**EXCERPTED TEXT**.
Made By Whites For Whites

SEPTEMBER 4 - OCTOBER 11, 2014

New York—Jack Shainman Gallery presents an exhibition of new work by Nick Cave at the gallery’s two Chelsea locations, opening Thursday, September 4th from 1-6 PM. Made by Whites for Whites and Rescue will be on view through Saturday, October 11, 2014 and will be accompanied by special programming. The two-part exhibition will be the artist’s fourth with the gallery.

On view at 524 West 24th Street will be Cave’s body of work Rescue. The series comprises sculptures that incorporate found ceramic dogs sitting on furniture within elaborate grottos or dreamlike dens. Dogs have historically been associated with loyalty, class, breed, commitment, and protection. More recently, the term “dawg” has played a role in hip-hop culture as a moniker for brotherhood, respect, and power.

**DATASET EXTRACT**.

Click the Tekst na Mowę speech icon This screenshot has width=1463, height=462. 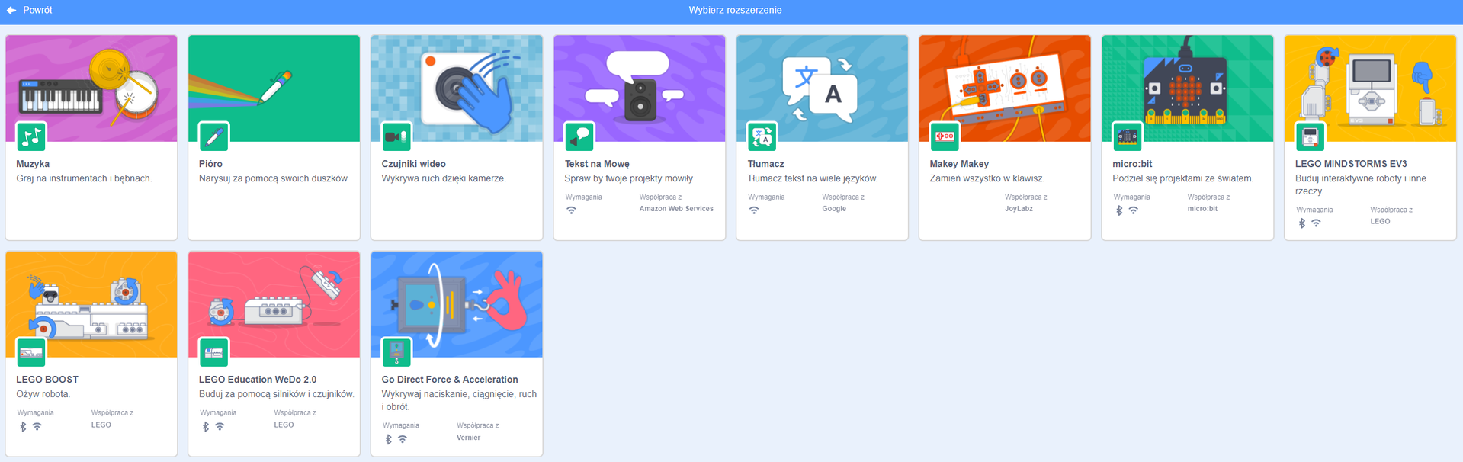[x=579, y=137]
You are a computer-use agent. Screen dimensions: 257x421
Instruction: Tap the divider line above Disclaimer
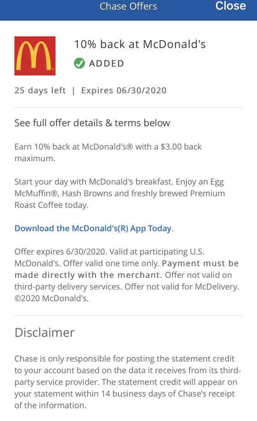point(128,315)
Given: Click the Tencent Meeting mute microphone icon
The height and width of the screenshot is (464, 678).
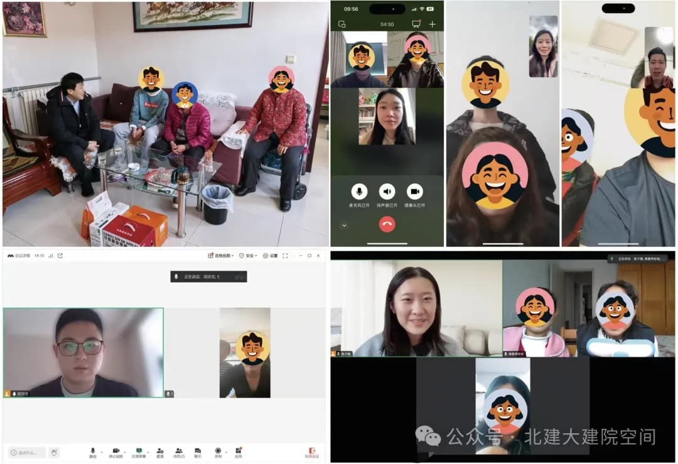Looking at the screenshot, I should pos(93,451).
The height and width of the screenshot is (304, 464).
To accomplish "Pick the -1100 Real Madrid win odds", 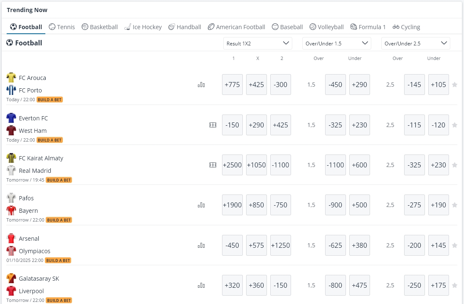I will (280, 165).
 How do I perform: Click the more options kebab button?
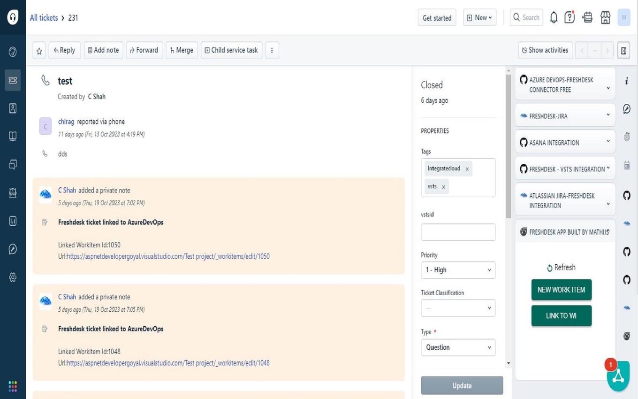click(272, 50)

...

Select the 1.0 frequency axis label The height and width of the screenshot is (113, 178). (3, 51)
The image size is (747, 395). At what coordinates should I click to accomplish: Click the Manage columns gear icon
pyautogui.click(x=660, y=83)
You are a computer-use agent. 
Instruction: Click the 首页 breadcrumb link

--

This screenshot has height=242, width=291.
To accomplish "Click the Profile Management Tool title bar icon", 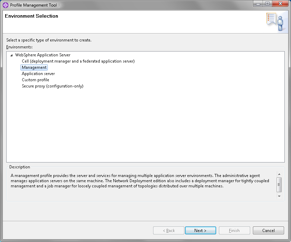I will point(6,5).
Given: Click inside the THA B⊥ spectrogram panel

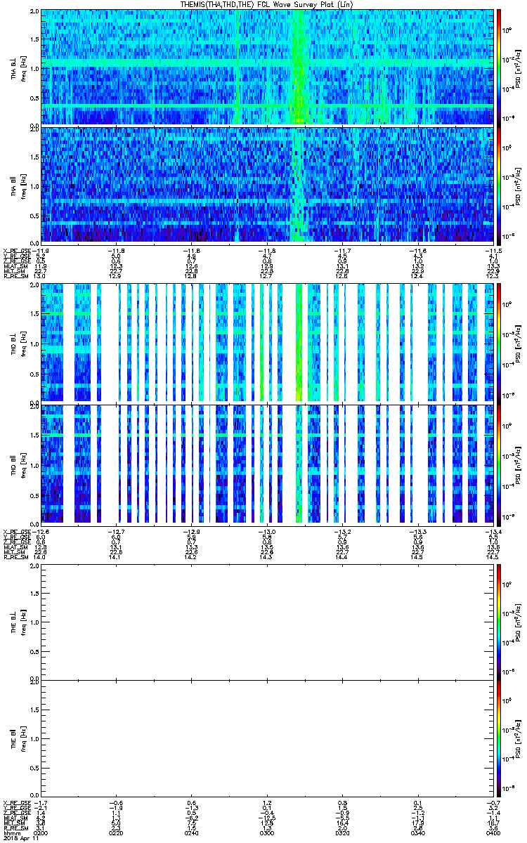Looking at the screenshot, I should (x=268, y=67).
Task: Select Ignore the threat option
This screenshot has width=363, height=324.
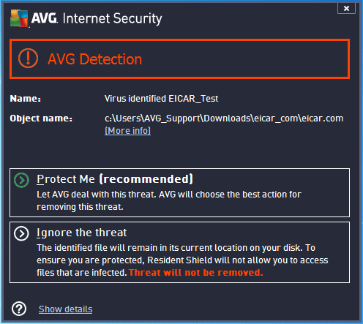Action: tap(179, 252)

**REQUESTS**.
A) Please rewrite the records from the line with "Task: Select Ignore the threat option" to the line with "Action: tap(179, 252)", substituting "warning" for "threat" and keeping everything else the same. Leave the pictures out.
B) Pick up the exhibition announcement from where it stops and keep writing it.
The exhibition announcement and the records come from unrelated sources.

**ANSWERS FOR THE TASKS**.
A)
Task: Select Ignore the warning option
This screenshot has width=363, height=324.
Action: tap(179, 252)

B)
In the Rescues, Cave focuses on a single canine that has quite literally been rescued from destruction, very much like an adopted pet. These dogs become the benevolent guardians of their self-contained worlds, focusing the spotlight on the forgotten and discarded. A Doberman lounges on a gold sofa while a small dog fiercely guards a wishbone on a shoeshine table. The armatures that envelop these animals correspond with large-scale wall based bas reliefs dripping with crystals, beads, and metal flowers.

Many of the works included in Made by Whites for Whites, on view at 513 West 20th Street, have formal similarities to the Rescues in that central found objects are presented within elaborate armatures built up with items from Cave’s familiar lexicon of ceramic birds and flowers, porcelain fruit, and copies of Capodimonte. However, the content is quite different. In Made by Whites for Whites, racially charged historical objects anchor the works such as the stereotypical representation of a black man with dark skin, big red lips, and white eyes in Untitled, 2014, or the Golliwog costumed mannequin in King of the Hill, 2014. These were once commonplace caricatures that infantilized and dehumanized the African American population.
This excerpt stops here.